Provider support
Glossa supports cloud providers, local inference, DeepL for the first translation pass, and user-defined OpenAI-compatible endpoints. The supported set in the app includes:
- Gemini
- OpenAI
- Anthropic
- DeepSeek
- DeepL API
- Ollama
- Custom endpoints (any OpenAI-compatible API)
Local versus cloud versus custom
| Provider type | Notes |
|---|---|
| Cloud | Best when you need managed APIs, remote capacity, and less machine setup |
| DeepL | Dedicated stage for DeepL Hybrid mode; it is not used as an LLM model for refinement, judging, or coherence |
| Ollama | Local-first option for offline or private setups on your own hardware |
| Custom | Third-party or self-hosted OpenAI-compatible endpoints (OpenRouter, Groq, LM Studio, vLLM, corporate proxies) |
Custom endpoints
Via Settings → Custom you can define arbitrary endpoint profiles. Each profile has:
- Name — a descriptive label for the profile
- Base URL — the root of the OpenAI-compatible endpoint (e.g.
https://openrouter.ai/api/v1) - Requires API key — toggle; when on, the key is stored in the OS keychain
- Test connection — verifies the endpoint is reachable with a model of your choice
In the pipeline stage, selecting the Custom provider shows a second dropdown to choose the profile and a free-text field for the model name.
Provider selection guide
| Need | Practical choice |
|---|---|
| Lowest setup friction | Cloud provider with an API key |
| Fast first translation with controlled terminology | DeepL Hybrid with a DeepL glossary, followed by LLM refinement when needed |
| Local-only workflow | Ollama |
| Heavy review and reasoning | Larger hosted models or a strong local model if hardware allows it |
| Corpus-scale consistency | Stable provider/model choice across the whole project |
Model selection criteria
The right model depends on the type of work and expected volume:
- High volume, technical or repetitive text — use each provider's flash or mini models (e.g. Gemini Flash, GPT-4o Mini). They are fast, cost-effective, and accurate enough for structured content.

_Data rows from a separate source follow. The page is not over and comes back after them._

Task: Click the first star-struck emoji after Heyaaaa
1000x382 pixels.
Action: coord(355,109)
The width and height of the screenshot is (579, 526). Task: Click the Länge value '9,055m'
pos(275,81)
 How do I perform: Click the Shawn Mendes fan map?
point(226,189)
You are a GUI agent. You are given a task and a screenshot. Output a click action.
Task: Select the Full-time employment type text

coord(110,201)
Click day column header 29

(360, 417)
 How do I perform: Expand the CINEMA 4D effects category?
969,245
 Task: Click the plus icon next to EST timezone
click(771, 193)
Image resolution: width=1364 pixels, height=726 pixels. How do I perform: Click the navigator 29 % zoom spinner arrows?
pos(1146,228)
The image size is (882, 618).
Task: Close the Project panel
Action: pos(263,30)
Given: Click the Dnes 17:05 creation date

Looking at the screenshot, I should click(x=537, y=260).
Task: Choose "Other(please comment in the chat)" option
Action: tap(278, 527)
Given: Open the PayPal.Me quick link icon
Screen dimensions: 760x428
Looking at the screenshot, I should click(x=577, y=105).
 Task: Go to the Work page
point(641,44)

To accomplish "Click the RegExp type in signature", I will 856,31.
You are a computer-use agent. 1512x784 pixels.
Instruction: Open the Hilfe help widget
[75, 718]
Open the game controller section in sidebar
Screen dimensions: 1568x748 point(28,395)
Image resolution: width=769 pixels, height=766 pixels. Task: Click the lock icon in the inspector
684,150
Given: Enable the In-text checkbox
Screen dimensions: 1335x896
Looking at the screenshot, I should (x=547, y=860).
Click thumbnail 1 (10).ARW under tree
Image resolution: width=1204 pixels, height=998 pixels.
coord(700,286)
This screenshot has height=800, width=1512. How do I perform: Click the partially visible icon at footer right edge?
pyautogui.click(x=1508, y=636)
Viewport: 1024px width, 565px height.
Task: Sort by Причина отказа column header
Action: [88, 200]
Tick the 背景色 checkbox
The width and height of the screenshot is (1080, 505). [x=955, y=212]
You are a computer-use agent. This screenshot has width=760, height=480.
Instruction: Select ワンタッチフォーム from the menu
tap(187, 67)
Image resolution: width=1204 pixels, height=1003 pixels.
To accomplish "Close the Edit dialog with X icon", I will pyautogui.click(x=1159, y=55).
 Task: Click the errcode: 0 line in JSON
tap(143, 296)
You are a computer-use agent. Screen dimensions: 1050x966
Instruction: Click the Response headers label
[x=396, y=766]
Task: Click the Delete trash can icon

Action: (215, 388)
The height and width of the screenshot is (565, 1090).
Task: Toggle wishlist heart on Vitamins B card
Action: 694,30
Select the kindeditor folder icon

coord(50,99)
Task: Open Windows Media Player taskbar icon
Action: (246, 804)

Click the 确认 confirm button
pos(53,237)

- Literary refinement or stylistically dense text — prefer flagship or reasoning models (e.g. Gemini Pro, GPT-4o, Claude Sonnet/Opus). They handle tone, register, and nuance more reliably.
- Audit stage and quality judgement — use models with strong judge capabilities (critical evaluation), typically flagship models with a long context window. A mini model in the audit stage tends to produce poorly calibrated judgements.
- Corpus consistency — avoid changing the model mid-project if you want stylistically homogeneous output.
- DeepL Hybrid — DeepL does not use an LLM model picker: you configure register, translation mode, DeepL glossary, then choose the LLM model separately for refinement and judging.
Operational differences
- Cloud providers depend on API keys and network stability.
- DeepL depends on API key status, billed character quota, and supported language pairs.
- Ollama depends on local server availability and local hardware budget.
- Different providers may behave differently on long contexts, formatting, and review strictness.
Practical guidance
- Use the same provider/model combination consistently within a project when you want stable output.
- In DeepL Hybrid, keep the refinement and judge model stable as well: DeepL covers the first draft, not the critical review.
- If a provider is unavailable, verify the API key or local server before changing the rest of the pipeline.
- Keep the provider choice documented in the project if the project is meant to be shared later.
- If Ollama is slow or unstable, reduce chunk size or switch to a smaller local model before changing prompts.